_DATASET EXTRACT_:
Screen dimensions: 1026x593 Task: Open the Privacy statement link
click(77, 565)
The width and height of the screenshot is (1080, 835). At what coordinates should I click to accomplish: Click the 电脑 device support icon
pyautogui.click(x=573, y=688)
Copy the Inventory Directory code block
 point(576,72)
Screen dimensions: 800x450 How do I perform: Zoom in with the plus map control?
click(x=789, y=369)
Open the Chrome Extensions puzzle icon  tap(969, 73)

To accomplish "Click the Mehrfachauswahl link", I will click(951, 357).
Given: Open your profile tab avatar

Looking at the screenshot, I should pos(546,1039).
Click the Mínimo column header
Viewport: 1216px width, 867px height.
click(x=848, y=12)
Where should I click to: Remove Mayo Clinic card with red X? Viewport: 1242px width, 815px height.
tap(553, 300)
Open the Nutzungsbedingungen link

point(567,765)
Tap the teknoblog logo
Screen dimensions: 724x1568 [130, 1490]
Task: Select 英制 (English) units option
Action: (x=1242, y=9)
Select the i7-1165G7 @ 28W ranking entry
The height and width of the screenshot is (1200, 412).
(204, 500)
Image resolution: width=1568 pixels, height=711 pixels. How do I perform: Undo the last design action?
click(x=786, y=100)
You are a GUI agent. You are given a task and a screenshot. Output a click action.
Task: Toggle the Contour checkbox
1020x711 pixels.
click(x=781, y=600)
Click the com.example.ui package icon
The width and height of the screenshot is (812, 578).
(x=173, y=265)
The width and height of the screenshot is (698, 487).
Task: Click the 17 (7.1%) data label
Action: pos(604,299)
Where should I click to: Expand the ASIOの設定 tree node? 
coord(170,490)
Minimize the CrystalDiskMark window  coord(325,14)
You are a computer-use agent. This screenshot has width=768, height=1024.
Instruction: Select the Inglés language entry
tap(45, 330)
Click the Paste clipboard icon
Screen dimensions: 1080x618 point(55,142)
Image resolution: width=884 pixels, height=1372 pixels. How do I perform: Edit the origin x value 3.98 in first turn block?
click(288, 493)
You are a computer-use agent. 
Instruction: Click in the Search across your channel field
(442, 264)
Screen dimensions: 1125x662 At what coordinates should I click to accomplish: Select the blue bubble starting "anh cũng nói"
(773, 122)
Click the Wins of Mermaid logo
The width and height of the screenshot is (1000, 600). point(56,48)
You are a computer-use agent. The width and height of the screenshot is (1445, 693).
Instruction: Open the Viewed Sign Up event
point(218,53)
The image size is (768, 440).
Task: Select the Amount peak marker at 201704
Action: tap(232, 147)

_EXERCISE_:
Give a verbatim copy of the material above.

_ANSWER TO THIS PROBLEM_:
Screen dimensions: 1026x593 Task: Open the Privacy statement link
click(77, 565)
The width and height of the screenshot is (1080, 835). At what coordinates should I click to accomplish: Click the 电脑 device support icon
pyautogui.click(x=573, y=688)
Copy the Inventory Directory code block
 point(576,72)
Screen dimensions: 800x450 How do I perform: Zoom in with the plus map control?
click(x=789, y=369)
Open the Chrome Extensions puzzle icon  tap(969, 73)

To accomplish "Click the Mehrfachauswahl link", I will click(951, 357).
Given: Open your profile tab avatar

Looking at the screenshot, I should pos(546,1039).
Click the Mínimo column header
Viewport: 1216px width, 867px height.
click(x=848, y=12)
Where should I click to: Remove Mayo Clinic card with red X? Viewport: 1242px width, 815px height.
tap(553, 300)
Open the Nutzungsbedingungen link

point(567,765)
Tap the teknoblog logo
Screen dimensions: 724x1568 [130, 1490]
Task: Select 英制 (English) units option
Action: (x=1242, y=9)
Select the i7-1165G7 @ 28W ranking entry
The height and width of the screenshot is (1200, 412).
(204, 500)
Image resolution: width=1568 pixels, height=711 pixels. How do I perform: Undo the last design action?
click(x=786, y=100)
You are a GUI agent. You are given a task and a screenshot. Output a click action.
Task: Toggle the Contour checkbox
1020x711 pixels.
click(x=781, y=600)
Click the com.example.ui package icon
The width and height of the screenshot is (812, 578).
(x=173, y=265)
The width and height of the screenshot is (698, 487).
Task: Click the 17 (7.1%) data label
Action: pos(604,299)
Where should I click to: Expand the ASIOの設定 tree node? 
coord(170,490)
Minimize the CrystalDiskMark window  coord(325,14)
You are a computer-use agent. This screenshot has width=768, height=1024.
Instruction: Select the Inglés language entry
tap(45, 330)
Click the Paste clipboard icon
Screen dimensions: 1080x618 point(55,142)
Image resolution: width=884 pixels, height=1372 pixels. How do I perform: Edit the origin x value 3.98 in first turn block?
click(288, 493)
You are a computer-use agent. 
Instruction: Click in the Search across your channel field
(442, 264)
Screen dimensions: 1125x662 At what coordinates should I click to accomplish: Select the blue bubble starting "anh cũng nói"
(773, 122)
Click the Wins of Mermaid logo
The width and height of the screenshot is (1000, 600). point(56,48)
You are a computer-use agent. The width and height of the screenshot is (1445, 693).
Instruction: Open the Viewed Sign Up event
point(218,53)
The image size is (768, 440).
Task: Select the Amount peak marker at 201704
Action: tap(232, 147)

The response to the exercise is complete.